Task brief
When you reach the line containing "[Hard Enamel Coins] (51, 2032)" in the entries below, begin reproducing lines exactly, and stop once the line containing "Algemene voorwaarden (631, 2245)" is done.

(Saved entries)
+---+

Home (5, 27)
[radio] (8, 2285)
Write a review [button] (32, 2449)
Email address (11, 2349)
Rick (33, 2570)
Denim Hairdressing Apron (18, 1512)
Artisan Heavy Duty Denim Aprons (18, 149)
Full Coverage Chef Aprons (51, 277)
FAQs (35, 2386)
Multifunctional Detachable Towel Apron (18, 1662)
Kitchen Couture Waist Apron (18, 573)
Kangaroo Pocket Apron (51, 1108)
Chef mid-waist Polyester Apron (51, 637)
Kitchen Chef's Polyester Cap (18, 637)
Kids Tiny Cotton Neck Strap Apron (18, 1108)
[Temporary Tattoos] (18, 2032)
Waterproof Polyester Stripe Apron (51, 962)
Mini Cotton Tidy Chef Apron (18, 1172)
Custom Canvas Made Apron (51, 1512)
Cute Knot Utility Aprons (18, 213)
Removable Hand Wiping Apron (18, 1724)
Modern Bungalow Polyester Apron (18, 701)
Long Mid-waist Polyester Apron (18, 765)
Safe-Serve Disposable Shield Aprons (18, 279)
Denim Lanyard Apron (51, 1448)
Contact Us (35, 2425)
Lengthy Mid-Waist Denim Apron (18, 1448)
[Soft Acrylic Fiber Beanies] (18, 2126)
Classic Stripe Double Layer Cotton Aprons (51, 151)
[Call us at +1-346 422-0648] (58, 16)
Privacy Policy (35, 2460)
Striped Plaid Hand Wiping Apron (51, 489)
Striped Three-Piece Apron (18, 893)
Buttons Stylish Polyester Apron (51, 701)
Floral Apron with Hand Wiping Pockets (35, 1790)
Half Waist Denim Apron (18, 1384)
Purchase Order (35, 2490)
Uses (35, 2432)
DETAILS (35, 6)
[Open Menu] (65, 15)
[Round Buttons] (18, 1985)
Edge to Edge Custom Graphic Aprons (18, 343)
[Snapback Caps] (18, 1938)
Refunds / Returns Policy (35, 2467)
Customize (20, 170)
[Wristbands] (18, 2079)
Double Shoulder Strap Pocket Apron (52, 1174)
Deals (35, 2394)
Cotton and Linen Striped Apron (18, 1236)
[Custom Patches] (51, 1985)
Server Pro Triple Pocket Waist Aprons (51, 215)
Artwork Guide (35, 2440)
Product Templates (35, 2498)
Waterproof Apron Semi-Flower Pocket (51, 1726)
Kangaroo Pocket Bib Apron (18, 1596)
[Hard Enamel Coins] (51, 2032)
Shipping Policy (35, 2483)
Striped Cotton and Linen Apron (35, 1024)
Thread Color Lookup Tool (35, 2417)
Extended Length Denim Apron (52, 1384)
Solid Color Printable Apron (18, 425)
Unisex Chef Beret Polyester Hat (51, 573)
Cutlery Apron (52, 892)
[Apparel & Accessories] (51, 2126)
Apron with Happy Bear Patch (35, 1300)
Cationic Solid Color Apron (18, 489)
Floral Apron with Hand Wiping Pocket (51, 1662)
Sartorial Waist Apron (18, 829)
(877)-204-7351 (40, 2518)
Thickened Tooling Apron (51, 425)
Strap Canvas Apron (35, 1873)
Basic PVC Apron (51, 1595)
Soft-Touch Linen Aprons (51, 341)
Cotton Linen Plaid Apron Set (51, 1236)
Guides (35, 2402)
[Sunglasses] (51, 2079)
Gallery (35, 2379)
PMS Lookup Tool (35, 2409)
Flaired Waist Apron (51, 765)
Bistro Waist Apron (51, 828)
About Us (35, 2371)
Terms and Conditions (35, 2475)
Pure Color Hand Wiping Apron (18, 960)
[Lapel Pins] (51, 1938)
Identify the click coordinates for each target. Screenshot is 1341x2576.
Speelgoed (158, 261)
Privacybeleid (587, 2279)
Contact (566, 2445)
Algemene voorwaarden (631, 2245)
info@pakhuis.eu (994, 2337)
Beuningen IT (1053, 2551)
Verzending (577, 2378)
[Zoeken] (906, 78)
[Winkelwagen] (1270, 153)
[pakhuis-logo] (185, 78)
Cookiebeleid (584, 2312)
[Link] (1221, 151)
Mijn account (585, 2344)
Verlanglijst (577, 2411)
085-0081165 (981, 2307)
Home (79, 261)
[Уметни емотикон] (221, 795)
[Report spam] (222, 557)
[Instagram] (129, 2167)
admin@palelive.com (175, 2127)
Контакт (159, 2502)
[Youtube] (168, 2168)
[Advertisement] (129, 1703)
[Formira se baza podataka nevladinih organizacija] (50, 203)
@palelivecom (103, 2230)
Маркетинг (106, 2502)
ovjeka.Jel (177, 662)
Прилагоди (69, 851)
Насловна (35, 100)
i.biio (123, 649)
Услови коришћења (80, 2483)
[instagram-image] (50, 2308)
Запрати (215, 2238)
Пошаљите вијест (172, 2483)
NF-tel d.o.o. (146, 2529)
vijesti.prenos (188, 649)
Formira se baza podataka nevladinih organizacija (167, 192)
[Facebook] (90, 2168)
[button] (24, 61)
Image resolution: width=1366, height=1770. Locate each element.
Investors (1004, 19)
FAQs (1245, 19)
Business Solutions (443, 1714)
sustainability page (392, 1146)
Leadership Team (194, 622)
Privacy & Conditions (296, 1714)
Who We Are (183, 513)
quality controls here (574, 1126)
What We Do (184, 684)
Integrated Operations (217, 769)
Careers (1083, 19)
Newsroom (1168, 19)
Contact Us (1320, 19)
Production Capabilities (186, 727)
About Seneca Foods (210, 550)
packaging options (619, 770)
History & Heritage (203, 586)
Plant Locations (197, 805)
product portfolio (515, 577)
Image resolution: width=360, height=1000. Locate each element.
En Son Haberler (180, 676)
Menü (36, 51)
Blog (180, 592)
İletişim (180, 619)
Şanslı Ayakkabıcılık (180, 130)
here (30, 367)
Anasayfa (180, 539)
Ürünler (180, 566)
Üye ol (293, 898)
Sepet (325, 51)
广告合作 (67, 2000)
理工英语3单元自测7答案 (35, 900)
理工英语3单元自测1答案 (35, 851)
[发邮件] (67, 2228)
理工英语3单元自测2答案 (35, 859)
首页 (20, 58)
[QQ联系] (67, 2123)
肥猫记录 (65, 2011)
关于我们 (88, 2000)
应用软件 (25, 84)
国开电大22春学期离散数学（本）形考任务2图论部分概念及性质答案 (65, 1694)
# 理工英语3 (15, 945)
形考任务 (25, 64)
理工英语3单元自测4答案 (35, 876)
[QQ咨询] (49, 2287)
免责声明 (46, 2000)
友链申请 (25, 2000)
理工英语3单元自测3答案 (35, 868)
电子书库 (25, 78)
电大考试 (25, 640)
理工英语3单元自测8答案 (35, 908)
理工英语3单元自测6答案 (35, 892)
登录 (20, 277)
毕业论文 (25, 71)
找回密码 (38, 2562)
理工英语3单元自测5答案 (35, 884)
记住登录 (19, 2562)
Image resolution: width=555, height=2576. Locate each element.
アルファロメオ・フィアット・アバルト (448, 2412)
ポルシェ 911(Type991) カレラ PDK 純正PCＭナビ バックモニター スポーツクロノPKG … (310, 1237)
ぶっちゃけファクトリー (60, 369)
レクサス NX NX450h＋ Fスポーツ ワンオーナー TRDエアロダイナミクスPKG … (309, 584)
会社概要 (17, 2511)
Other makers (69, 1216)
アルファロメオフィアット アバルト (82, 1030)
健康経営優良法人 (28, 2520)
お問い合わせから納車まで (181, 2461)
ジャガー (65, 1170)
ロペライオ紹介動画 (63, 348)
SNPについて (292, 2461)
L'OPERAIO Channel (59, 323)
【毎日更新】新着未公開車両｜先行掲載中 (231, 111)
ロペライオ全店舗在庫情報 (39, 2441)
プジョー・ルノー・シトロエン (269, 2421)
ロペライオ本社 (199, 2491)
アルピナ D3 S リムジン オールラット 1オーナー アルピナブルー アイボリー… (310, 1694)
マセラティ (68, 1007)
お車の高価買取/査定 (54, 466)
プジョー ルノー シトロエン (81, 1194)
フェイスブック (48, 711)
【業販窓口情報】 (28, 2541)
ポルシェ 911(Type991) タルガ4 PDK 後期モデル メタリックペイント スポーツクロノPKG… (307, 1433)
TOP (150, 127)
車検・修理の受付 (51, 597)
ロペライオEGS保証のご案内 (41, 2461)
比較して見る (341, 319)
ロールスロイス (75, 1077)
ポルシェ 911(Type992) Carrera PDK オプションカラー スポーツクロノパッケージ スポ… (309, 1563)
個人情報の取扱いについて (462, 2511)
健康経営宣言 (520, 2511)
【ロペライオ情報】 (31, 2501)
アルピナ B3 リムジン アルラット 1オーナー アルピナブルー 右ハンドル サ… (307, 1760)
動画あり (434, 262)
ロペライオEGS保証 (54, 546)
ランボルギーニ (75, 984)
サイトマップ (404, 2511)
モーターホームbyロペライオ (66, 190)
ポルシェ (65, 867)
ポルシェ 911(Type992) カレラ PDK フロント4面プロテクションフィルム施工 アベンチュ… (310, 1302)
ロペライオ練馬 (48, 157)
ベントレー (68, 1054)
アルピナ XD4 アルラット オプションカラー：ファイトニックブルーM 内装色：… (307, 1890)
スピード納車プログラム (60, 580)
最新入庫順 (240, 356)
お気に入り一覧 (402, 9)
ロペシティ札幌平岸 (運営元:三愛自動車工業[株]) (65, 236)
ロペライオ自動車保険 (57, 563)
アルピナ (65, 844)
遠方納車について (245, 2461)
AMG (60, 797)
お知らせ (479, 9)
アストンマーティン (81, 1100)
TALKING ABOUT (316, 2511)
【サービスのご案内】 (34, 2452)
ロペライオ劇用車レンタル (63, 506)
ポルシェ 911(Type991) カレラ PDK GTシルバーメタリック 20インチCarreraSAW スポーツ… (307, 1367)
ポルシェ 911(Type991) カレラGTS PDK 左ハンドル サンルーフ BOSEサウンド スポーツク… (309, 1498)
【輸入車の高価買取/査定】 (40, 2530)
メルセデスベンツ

+---+

Solution for this problem
[Hard Enamel Coins] (51, 2032)
Shipping Policy (35, 2483)
Striped Cotton and Linen Apron (35, 1024)
Thread Color Lookup Tool (35, 2417)
Extended Length Denim Apron (52, 1384)
Solid Color Printable Apron (18, 425)
Unisex Chef Beret Polyester Hat (51, 573)
Cutlery Apron (52, 892)
[Apparel & Accessories] (51, 2126)
Apron with Happy Bear Patch (35, 1300)
Cationic Solid Color Apron (18, 489)
Floral Apron with Hand Wiping Pocket (51, 1662)
Sartorial Waist Apron (18, 829)
(877)-204-7351 (40, 2518)
Thickened Tooling Apron (51, 425)
Strap Canvas Apron (35, 1873)
Basic PVC Apron (51, 1595)
Soft-Touch Linen Aprons (51, 341)
Cotton Linen Plaid Apron Set (51, 1236)
Guides (35, 2402)
[Sunglasses] (51, 2079)
Gallery (35, 2379)
PMS Lookup Tool (35, 2409)
Flaired Waist Apron (51, 765)
Bistro Waist Apron (51, 828)
About Us (35, 2371)
Terms and Conditions (35, 2475)
Pure Color Hand Wiping Apron (18, 960)
[Lapel Pins] (51, 1938)
Identify the click coordinates for each target. Screenshot is 1341x2576.
Speelgoed (158, 261)
Privacybeleid (587, 2279)
Contact (566, 2445)
Algemene voorwaarden (631, 2245)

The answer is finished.